Record extracts:
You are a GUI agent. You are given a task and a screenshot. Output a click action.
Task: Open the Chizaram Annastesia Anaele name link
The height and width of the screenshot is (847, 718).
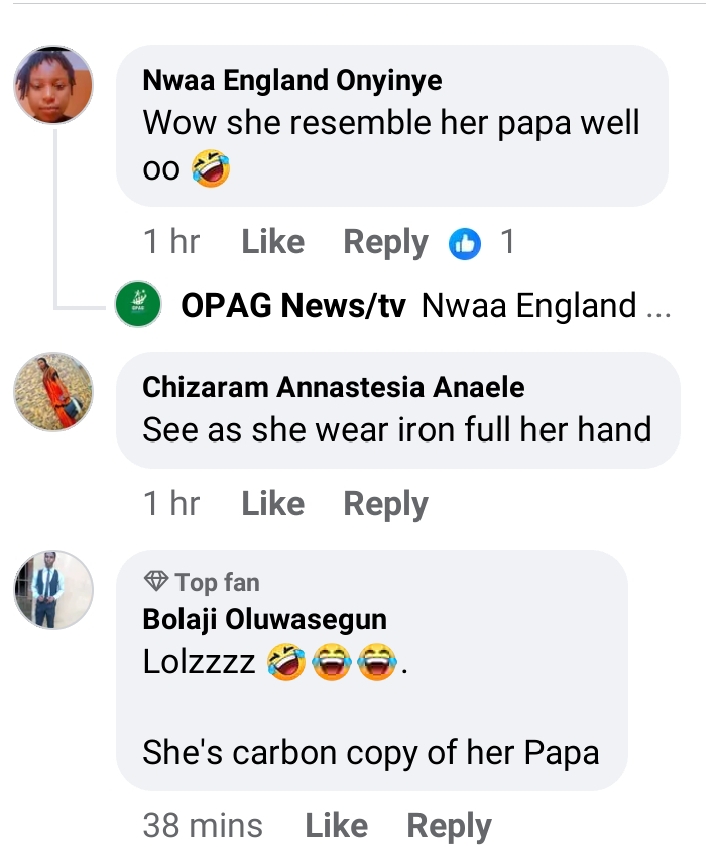click(x=333, y=387)
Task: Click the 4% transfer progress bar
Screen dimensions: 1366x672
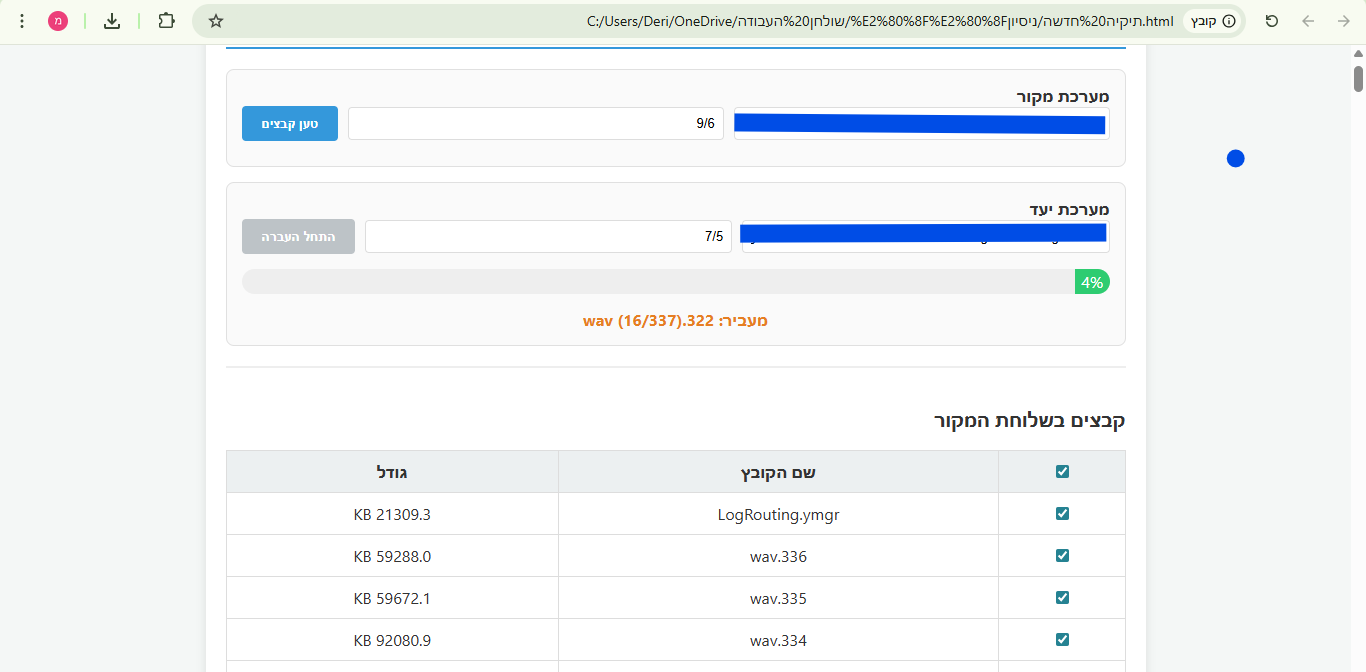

What you should do: Copy exactly the lines that begin at the one containing "Task: Open the" and end at the last line of the records, both included, omitting the pictures.

Output of the task:
Task: Open the Chizaram Annastesia Anaele name link
The height and width of the screenshot is (847, 718).
click(x=333, y=387)
Task: Click the 4% transfer progress bar
Screen dimensions: 1366x672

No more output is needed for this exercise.